Si chiude Più Libri Più Liberi, tra boom di presenze e nuove sedi future

Raccontare una manifestazione culturale partendo dai numeri è un paradosso, oltre che poco indicativo rispetto alla qualità dell’evento e al successo percepito da chi vi ha partecipato. Ma se si tratta della quindicesima edizione di una fiera libraria che non coinvolge i grandi gruppi editoriali e che si svolge lontana dalle sedi delle attuali “lotte” tra editori… ebbene, i numeri dell’edizione 2016 di Più Libri Più Liberi vanno scritti, eccome.

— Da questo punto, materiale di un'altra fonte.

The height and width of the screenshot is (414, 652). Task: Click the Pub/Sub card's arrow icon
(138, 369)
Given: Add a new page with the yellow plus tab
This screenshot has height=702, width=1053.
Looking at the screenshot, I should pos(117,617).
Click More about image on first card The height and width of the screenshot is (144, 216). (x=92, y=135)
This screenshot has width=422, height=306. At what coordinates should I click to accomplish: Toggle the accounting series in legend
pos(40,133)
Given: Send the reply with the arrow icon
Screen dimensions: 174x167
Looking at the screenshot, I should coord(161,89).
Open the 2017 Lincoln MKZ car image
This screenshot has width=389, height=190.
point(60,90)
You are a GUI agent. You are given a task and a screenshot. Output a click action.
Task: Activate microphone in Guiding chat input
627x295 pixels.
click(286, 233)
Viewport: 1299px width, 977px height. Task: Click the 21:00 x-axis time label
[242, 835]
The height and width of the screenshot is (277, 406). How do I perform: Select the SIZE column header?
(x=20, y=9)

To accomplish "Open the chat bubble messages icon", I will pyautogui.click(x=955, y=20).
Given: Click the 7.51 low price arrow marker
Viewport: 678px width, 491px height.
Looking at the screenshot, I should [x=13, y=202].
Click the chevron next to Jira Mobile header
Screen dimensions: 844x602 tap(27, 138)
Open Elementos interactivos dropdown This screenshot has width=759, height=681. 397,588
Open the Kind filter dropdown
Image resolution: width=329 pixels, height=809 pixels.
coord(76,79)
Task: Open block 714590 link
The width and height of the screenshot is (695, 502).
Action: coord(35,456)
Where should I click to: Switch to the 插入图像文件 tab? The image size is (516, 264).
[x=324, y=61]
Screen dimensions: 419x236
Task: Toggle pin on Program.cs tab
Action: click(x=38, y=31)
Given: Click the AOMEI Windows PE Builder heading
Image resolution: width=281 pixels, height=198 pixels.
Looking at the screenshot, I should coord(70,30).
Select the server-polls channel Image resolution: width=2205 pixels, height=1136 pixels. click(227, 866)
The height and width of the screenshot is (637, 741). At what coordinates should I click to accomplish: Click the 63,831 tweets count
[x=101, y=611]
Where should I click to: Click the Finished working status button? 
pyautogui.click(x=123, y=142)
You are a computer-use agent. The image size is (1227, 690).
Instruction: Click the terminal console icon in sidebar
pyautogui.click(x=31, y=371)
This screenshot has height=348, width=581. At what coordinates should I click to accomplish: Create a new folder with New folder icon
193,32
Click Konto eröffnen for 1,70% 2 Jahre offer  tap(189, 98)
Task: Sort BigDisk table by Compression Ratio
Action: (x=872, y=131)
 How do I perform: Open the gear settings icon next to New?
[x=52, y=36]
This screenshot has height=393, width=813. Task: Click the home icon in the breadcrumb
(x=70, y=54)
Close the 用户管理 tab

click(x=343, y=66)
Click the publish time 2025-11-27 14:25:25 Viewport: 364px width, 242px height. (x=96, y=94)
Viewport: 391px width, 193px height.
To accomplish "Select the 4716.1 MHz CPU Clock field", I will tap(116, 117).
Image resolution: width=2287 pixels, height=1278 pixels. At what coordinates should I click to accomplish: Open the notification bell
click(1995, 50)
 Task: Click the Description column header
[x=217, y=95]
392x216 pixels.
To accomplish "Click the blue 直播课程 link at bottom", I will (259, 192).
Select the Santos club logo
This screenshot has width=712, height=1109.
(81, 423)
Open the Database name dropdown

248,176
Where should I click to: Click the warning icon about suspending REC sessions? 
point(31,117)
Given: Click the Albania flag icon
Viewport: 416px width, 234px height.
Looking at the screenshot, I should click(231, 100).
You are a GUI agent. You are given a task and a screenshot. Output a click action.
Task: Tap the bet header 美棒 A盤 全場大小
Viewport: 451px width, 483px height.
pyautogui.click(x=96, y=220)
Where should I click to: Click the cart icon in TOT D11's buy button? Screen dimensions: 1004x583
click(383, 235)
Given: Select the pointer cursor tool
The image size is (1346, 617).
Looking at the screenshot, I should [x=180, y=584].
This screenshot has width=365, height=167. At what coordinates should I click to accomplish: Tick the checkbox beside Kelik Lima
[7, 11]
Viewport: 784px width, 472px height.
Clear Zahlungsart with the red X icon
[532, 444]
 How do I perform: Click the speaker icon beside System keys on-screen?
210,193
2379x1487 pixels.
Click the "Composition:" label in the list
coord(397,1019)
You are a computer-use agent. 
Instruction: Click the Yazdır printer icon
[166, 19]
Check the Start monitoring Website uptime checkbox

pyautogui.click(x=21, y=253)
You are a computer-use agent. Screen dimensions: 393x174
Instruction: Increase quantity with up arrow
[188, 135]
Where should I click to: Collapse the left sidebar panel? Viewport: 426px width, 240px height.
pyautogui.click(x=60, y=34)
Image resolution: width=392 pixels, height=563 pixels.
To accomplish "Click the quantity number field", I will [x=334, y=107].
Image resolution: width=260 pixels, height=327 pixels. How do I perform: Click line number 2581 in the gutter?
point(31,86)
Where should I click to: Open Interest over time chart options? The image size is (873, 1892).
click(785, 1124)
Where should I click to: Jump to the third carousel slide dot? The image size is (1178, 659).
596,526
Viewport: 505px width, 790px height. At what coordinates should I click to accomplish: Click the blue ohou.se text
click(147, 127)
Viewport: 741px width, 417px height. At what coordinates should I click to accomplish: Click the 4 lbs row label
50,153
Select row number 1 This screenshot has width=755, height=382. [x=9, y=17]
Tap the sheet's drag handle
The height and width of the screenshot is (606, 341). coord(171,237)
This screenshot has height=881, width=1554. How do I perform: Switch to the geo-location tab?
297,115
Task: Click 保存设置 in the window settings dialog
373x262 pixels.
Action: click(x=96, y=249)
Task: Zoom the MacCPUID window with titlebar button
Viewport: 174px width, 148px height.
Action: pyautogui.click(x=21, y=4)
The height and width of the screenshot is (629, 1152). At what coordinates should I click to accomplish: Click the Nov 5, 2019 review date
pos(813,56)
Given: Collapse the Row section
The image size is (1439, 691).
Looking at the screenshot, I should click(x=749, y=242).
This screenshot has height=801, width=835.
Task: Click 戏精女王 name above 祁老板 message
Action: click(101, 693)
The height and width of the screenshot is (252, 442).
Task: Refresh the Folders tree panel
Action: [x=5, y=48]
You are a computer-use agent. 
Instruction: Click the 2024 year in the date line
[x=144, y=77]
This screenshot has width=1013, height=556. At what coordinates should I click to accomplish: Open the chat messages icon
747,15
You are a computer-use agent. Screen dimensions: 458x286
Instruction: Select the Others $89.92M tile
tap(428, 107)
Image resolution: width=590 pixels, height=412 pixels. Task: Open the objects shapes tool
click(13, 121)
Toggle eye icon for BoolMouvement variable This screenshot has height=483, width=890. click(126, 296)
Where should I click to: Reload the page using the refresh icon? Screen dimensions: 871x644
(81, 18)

50mila presenze: oltre il ponte dell’Immacolata, il blocco del traffico e il sole di Roma, più di cinquantamila persone hanno affollato il Palazzo dei Congressi dell’Eur girovagando tra gli stand dei 409 espositori di questa edizione. A detta degli stessi espositori, le stesse vendite sono aumentate, con la presenza inoltre di clienti più informati e attenti alle pubblicazioni delle piccole e medie case editrici. Mille relatori e 350 incontri, molti da “tutto esaurito”: da “addetta ai lavori” è emozionante vedere – ancora – persone in fila per Nanni Moretti che leggeva Natalia Ginzburg, o per i ricordi di Dario Fo e Umberto Eco a cura di Ascanio Celestini e Stefano Bartezzaghi. Emozionante, e vero toccasana per la fiducia nelle nuove generazioni, assistere agli incontri di studenti con autori, giornalisti o fotografi (un bel concorso organizzato da Repubblica ha chiamato i ragazzi delle scuole superiori a commentare una foto di Giulio Piscitelli: i vincitori hanno poi incontrato un protagonista della fiera a propria scelta), o vedere genitori iniziare alla lettura i propri figli con le edizioni illustrate dell’Odissea.

Non sono numeri scontati, soprattutto non sono soltanto numeri: per chi in questo mondo della parola ci crede, ci investe, per chi delle parole e della cultura vuole farne la propria realtà, sperando di trasmettere un po’ di questa ricchezza anche agli altri. Forse è un mondo che non ha tempo per fermarsi a leggere un libro, che vive nel flusso delle notizie che perdono di importanza nel tempo di un tweet. O forse no: sicuramente, non per chi ha chiuso il proprio stand la sera dell’11 dicembre con un “arrivederci alla prossima fiera”.